Saved entries

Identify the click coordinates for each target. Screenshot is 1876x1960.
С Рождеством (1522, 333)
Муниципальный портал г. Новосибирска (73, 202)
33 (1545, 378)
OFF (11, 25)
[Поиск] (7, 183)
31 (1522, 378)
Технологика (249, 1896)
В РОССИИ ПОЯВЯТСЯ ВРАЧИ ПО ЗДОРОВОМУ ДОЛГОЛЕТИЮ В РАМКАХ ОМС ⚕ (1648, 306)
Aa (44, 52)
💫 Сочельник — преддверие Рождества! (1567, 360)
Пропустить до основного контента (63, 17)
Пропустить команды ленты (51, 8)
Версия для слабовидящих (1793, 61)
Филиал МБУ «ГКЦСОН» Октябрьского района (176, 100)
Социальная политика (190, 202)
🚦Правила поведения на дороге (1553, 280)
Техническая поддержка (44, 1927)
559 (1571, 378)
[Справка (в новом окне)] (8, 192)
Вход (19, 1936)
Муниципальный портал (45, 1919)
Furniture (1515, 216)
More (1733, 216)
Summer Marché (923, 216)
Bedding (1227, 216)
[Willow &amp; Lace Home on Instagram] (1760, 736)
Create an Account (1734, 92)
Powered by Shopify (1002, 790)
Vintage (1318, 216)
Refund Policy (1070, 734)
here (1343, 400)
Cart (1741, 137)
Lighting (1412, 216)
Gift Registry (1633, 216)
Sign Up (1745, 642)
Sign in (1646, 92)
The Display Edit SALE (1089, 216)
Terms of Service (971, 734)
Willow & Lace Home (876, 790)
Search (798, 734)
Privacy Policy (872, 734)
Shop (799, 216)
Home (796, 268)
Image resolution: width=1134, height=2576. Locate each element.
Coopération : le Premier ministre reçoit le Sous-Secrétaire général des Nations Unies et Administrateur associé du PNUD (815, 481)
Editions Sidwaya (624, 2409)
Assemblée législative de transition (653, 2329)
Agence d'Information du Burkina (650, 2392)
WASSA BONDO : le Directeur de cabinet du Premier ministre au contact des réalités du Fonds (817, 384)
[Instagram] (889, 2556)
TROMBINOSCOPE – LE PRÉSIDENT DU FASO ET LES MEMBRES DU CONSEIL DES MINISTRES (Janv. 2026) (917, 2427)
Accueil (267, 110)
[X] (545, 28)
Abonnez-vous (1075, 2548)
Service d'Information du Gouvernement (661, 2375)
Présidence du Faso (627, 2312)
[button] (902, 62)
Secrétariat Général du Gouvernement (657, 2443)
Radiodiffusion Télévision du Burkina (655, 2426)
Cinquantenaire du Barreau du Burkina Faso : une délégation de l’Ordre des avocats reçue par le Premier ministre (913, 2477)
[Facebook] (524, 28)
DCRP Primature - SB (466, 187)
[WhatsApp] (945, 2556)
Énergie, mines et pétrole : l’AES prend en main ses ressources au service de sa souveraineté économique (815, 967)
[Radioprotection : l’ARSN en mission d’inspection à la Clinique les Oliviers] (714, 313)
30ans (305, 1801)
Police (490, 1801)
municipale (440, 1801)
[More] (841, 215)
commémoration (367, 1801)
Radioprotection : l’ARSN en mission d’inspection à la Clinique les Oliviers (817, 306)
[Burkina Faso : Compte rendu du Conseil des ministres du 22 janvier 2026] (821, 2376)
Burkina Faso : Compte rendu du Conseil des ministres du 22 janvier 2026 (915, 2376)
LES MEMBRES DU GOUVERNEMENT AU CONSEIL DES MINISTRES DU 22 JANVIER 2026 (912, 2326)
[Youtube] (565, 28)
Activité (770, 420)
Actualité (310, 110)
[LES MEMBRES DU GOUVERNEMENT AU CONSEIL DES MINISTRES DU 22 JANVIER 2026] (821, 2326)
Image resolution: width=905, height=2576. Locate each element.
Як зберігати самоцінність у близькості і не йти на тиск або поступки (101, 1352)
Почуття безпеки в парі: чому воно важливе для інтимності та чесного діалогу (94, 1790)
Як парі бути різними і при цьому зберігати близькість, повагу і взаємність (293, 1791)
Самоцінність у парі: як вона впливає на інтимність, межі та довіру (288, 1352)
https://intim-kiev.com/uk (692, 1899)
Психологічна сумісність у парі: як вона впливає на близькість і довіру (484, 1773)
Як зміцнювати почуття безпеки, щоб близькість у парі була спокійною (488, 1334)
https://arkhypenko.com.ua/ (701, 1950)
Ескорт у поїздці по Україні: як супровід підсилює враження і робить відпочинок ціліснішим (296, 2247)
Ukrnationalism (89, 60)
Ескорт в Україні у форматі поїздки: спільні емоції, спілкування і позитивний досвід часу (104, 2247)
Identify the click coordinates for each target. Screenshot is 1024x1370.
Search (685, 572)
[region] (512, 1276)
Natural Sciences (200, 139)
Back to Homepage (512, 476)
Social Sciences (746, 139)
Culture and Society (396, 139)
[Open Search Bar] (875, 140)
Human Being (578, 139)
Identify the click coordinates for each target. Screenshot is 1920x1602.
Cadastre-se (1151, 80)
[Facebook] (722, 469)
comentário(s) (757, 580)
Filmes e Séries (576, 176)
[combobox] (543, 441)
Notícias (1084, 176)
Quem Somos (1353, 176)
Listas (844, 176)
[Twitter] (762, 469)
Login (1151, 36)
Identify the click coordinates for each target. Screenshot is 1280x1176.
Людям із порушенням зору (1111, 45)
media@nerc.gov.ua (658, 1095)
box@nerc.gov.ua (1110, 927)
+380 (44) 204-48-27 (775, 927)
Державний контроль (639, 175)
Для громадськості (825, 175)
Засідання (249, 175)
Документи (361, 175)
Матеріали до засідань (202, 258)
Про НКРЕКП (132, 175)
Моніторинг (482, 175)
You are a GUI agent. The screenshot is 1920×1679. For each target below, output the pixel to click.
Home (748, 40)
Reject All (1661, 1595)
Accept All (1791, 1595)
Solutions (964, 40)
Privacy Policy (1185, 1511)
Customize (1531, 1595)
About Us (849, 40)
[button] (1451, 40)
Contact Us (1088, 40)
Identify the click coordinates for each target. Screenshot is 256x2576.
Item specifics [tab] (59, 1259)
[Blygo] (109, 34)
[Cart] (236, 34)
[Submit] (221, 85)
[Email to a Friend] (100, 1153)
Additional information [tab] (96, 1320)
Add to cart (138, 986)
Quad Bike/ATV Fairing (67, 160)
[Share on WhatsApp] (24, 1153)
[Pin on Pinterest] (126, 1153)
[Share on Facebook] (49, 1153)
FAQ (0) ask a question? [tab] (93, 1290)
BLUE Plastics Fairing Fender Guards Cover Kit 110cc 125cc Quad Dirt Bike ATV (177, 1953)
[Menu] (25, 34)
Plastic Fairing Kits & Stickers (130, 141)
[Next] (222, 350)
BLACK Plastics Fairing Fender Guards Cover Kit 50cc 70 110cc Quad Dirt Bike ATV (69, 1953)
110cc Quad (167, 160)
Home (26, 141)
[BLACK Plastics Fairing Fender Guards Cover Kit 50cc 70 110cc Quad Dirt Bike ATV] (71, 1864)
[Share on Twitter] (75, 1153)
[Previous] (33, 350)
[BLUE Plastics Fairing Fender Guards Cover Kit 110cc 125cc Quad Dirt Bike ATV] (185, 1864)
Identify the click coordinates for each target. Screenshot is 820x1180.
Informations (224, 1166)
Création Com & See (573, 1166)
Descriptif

◆ Exercise requirements
Please, from the entries above, set down exactly the lines from the one containing "Privacy Policy (1185, 1511)" through the one containing "Add to cart (138, 986)", and only those.

◆ Solution for this task
Privacy Policy (1185, 1511)
Customize (1531, 1595)
About Us (849, 40)
[button] (1451, 40)
Contact Us (1088, 40)
Identify the click coordinates for each target. Screenshot is 256x2576.
Item specifics [tab] (59, 1259)
[Blygo] (109, 34)
[Cart] (236, 34)
[Submit] (221, 85)
[Email to a Friend] (100, 1153)
Additional information [tab] (96, 1320)
Add to cart (138, 986)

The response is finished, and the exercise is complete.